To report a case of bilateral ocular ischemia caused by intravascular lymphoma with the presence of bilateral triangular sign of Amalric. A 67-year-old woman was admitted to our hospital for progressive paraplegia and a 6-month history of acute painless vision loss in the right eye. Initial examination showed vision of counting fingers in the right eye and 20/20 in the left eye with normal anterior examination. Fundus examination revealed a likely previous central retinal artery occlusion in the right eye with pale nerve and attenuated vessels. Both fundi had triangular regions of pigmentary change known as the triangular sign of Amalric, indicative of choroidal ischemia. However, the left eye was asymptomatic.
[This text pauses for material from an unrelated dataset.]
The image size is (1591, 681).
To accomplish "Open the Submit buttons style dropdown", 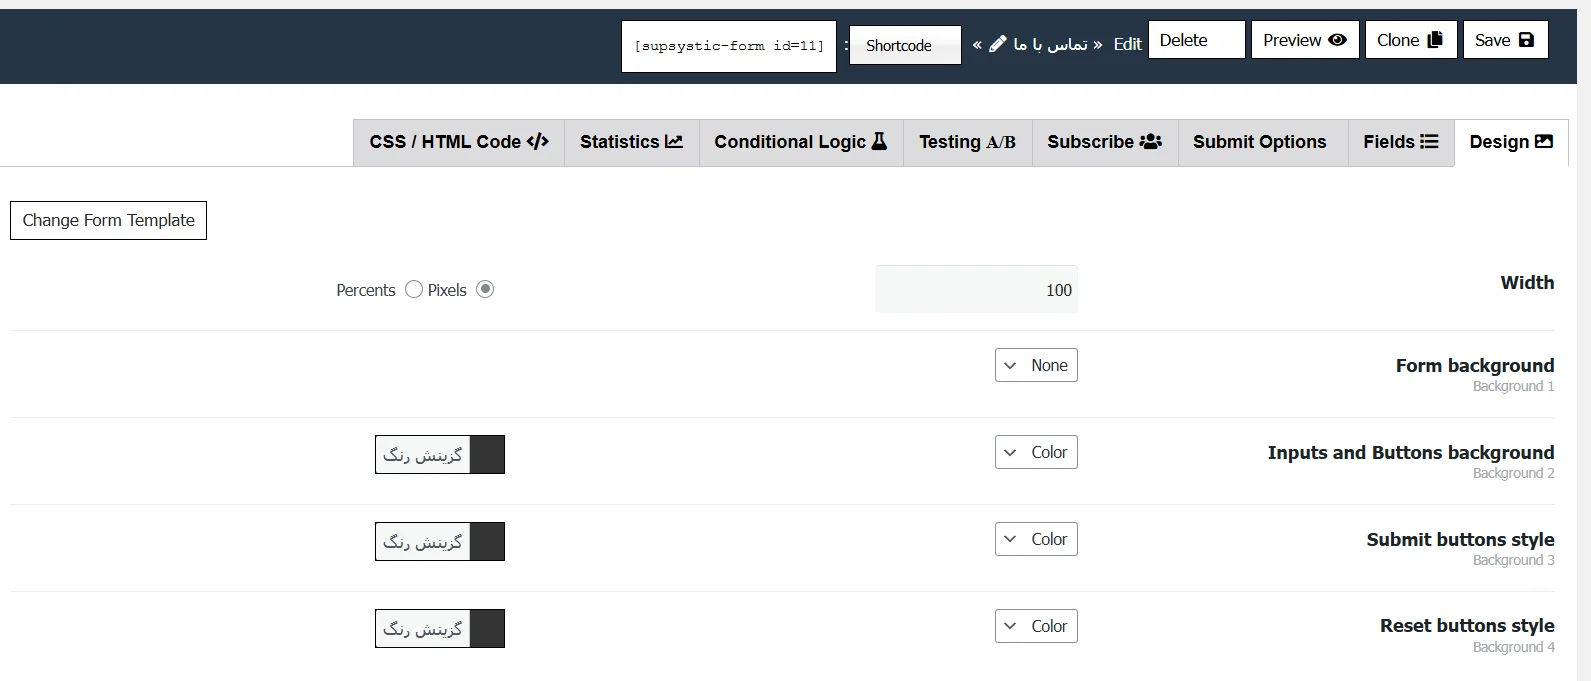I will tap(1036, 540).
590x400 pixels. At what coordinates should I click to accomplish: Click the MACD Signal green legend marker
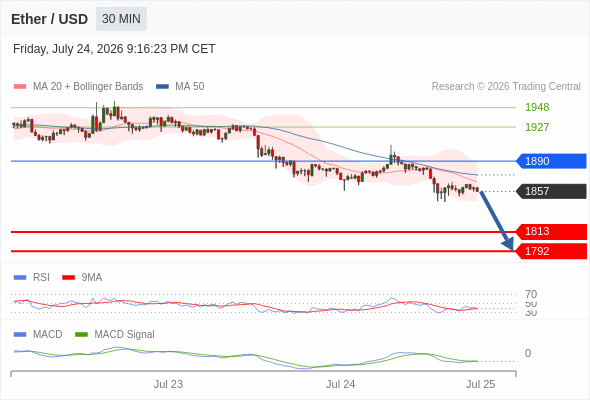(81, 335)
Neuroimaging revealed multifocal enhancing lesions throughout the central nervous system of unclear etiology. An extensive neurologic and systemic workup was unrevealing, including a brain biopsy, and empiric treatment for an unspecified inflammatory condition with intravenous corticosteroids was initiated. During her hospitalization, she developed acute painless vision loss in the left eye, and examination showed no light perception vision in both eyes with signs of acute retinal and choroidal ischemia in the left eye. A subsequent brain biopsy revealed intravascular lymphoma. Triangular pigmentary changes indicate choroidal ischemia and can be seen in many conditions. This patient presented with the triangular sign of Amalric in both eyes, including her asymptomatic left eye. Intravascular lymphoma should be considered in cases of concomitant inflammatory brain lesions and chorioretinal ischemia.